Selected excerpt:
══════════
Dar es Salaam. In a bid to reduce maternal and child deaths, the government plans to expand access to life saving family planning to 4.2 million more women and girls by 2020.
“By 2020, the government is committed to increasing its modern contraceptive prevalence rate to 45 per cent,” said minister of Health, Community Development, Gender, the Elderly and Children Ummy Mwalimu.
This is among the commitments Tanzania will make at the Family Planning Summit in London on Tuesday next week. The July 11 high-level meeting to be co-hosted by the UK government, United Nations Population Fund (UNFPA) and the Bill & Melinda Gates Foundation will take place on the 5th anniversary of the 2012 London Summit on Family Planning, where then President Jakaya Kikwete and other world leaders promised to expand family planning access to an additional 120 million women and girls in the poorest countries by 2020. President Kikwete promised to ensure 60 per cent of women had access to family planning by 2015, a target that was not reached. Only 32 per cent of the women were reached.
══════════
Source information:
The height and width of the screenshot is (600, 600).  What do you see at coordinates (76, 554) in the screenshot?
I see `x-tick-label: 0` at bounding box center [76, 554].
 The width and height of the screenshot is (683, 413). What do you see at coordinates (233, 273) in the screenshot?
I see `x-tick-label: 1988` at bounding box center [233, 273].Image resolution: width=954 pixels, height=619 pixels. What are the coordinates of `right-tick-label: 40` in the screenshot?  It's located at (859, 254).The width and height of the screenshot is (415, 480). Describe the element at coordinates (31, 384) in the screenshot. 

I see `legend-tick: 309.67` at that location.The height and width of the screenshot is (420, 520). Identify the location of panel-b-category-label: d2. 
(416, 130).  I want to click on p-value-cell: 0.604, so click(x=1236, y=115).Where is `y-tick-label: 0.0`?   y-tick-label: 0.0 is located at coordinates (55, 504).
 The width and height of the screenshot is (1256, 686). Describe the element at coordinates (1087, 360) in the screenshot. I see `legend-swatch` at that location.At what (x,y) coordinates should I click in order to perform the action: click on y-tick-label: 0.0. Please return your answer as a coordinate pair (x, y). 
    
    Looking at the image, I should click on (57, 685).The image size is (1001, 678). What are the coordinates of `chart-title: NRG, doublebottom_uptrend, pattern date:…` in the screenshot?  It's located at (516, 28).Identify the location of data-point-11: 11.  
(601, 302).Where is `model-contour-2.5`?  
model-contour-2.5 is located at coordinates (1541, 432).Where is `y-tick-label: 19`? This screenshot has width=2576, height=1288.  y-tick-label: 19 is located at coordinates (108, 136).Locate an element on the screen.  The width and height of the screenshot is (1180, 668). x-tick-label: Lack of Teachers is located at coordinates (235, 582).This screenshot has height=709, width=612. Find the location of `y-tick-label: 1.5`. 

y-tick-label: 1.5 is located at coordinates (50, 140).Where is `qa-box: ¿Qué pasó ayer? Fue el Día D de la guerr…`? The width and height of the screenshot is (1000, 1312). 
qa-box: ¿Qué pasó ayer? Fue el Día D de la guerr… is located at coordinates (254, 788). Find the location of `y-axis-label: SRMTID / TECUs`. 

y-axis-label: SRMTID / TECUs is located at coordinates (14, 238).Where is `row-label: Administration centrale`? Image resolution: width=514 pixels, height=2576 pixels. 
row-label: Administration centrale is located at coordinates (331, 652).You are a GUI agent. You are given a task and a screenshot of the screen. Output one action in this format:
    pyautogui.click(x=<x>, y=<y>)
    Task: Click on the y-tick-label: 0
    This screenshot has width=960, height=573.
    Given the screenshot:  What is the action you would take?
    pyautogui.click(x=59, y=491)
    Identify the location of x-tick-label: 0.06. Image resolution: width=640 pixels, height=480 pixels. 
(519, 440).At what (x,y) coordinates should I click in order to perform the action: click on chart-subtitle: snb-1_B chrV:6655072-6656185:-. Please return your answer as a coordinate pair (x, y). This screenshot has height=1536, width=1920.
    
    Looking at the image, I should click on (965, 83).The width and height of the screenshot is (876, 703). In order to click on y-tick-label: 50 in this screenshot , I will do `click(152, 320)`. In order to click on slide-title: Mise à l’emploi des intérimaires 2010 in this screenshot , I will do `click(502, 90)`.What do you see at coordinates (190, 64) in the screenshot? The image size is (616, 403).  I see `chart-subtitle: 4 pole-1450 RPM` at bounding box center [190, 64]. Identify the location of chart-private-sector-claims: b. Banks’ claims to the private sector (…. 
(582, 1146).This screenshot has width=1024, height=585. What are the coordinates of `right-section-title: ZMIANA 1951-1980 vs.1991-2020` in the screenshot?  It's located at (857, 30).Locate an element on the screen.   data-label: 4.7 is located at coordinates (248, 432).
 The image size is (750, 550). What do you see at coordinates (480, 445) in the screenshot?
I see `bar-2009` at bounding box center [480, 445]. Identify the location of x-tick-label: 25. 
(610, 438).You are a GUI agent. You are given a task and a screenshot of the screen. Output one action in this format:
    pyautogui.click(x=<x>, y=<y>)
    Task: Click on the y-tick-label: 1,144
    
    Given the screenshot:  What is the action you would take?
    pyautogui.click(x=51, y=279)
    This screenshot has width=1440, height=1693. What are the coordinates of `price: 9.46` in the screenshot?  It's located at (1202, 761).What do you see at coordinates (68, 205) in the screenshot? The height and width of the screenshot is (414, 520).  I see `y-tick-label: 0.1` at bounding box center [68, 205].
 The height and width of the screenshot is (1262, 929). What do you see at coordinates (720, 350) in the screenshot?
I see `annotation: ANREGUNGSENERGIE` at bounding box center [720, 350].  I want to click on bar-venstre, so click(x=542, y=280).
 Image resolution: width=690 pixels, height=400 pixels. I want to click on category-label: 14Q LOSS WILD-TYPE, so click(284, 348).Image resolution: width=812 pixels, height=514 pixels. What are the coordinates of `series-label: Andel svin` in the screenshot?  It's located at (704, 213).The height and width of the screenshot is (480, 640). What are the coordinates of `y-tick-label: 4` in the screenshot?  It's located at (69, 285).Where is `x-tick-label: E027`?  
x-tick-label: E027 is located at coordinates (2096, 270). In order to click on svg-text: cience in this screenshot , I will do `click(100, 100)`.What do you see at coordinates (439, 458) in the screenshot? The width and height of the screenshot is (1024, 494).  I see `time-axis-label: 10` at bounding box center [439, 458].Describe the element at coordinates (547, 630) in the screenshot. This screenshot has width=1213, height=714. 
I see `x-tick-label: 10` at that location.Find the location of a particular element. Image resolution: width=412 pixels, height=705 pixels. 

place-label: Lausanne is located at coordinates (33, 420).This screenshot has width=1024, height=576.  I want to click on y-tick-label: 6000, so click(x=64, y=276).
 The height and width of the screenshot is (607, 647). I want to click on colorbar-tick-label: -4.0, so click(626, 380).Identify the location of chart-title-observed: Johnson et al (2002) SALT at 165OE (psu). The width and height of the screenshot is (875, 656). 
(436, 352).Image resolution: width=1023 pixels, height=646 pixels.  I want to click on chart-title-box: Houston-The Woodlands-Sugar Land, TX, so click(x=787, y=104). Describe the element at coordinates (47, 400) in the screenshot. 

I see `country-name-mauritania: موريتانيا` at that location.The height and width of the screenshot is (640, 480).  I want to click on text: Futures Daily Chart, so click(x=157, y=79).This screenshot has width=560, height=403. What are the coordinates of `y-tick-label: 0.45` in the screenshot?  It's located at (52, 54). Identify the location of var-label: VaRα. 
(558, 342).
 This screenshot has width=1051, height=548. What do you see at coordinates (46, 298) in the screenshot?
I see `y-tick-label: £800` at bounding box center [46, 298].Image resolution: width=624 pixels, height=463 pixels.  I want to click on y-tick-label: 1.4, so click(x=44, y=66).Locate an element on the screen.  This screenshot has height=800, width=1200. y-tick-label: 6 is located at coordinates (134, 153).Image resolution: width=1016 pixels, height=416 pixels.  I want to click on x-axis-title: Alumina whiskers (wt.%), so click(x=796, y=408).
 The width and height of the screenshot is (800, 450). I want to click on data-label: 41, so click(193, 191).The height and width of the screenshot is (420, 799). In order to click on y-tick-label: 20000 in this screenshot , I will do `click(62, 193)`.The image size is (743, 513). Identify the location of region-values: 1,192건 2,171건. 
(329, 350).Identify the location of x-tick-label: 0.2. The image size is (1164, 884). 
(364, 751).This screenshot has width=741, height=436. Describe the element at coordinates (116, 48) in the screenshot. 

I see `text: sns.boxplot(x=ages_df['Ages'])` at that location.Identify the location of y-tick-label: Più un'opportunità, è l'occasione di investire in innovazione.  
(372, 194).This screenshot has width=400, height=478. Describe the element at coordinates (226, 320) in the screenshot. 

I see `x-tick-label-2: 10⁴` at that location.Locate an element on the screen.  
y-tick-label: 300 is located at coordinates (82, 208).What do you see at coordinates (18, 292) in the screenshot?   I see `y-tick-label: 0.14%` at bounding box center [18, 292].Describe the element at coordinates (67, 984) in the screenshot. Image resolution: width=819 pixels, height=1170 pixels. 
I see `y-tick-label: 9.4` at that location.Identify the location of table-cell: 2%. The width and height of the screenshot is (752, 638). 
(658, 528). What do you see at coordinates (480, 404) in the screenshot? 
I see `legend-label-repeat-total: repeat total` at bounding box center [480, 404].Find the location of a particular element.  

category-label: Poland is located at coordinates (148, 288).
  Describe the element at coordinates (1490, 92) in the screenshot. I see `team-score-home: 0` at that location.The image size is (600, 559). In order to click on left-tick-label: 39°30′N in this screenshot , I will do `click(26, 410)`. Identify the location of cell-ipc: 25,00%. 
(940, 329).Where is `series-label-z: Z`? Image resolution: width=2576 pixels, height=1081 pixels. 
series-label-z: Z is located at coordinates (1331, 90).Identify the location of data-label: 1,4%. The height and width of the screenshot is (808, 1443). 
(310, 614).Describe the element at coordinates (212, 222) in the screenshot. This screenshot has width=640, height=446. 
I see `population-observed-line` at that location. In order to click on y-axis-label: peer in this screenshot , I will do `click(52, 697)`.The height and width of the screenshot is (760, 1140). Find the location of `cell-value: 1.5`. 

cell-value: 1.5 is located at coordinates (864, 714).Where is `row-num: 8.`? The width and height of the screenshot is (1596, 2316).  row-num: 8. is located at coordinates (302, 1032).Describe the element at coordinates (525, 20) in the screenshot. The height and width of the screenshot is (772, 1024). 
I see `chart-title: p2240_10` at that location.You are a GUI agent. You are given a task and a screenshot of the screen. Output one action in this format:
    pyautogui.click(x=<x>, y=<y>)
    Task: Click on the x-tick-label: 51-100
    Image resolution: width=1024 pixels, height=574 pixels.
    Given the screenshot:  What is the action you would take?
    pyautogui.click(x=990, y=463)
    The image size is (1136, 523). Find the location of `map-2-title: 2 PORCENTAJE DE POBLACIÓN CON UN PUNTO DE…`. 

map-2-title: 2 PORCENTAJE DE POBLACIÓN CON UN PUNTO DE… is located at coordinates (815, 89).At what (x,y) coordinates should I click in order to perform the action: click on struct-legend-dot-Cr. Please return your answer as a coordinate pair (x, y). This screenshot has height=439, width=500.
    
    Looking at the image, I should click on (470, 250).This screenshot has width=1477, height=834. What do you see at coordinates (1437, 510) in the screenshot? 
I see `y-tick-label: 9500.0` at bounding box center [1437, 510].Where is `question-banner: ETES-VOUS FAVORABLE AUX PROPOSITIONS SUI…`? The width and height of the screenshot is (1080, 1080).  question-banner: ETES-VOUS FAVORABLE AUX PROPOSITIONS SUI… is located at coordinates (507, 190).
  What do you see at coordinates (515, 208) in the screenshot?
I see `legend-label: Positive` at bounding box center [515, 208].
══════════
Actions to take:
a – Extract the passage of the family planning article from "This is among" up to and including "women were reached.".
b – Render this sentence from the family planning article in Spanish: "President Kikwete promised to ensure 60 per cent of women had access to family planning by 2015, a target that was not reached."
The entries have no connection to the family planning article.

Responses in order:
a –
This is among the commitments Tanzania will make at the Family Planning Summit in London on Tuesday next week. The July 11 high-level meeting to be co-hosted by the UK government, United Nations Population Fund (UNFPA) and the Bill & Melinda Gates Foundation will take place on the 5th anniversary of the 2012 London Summit on Family Planning, where then President Jakaya Kikwete and other world leaders promised to expand family planning access to an additional 120 million women and girls in the poorest countries by 2020. President Kikwete promised to ensure 60 per cent of women had access to family planning by 2015, a target that was not reached. Only 32 per cent of the women were reached.

b – El presidente Kikwete prometió garantizar que el 60 por ciento de las mujeres tuviera acceso a la planificación familiar para 2015, una meta que no se alcanzó.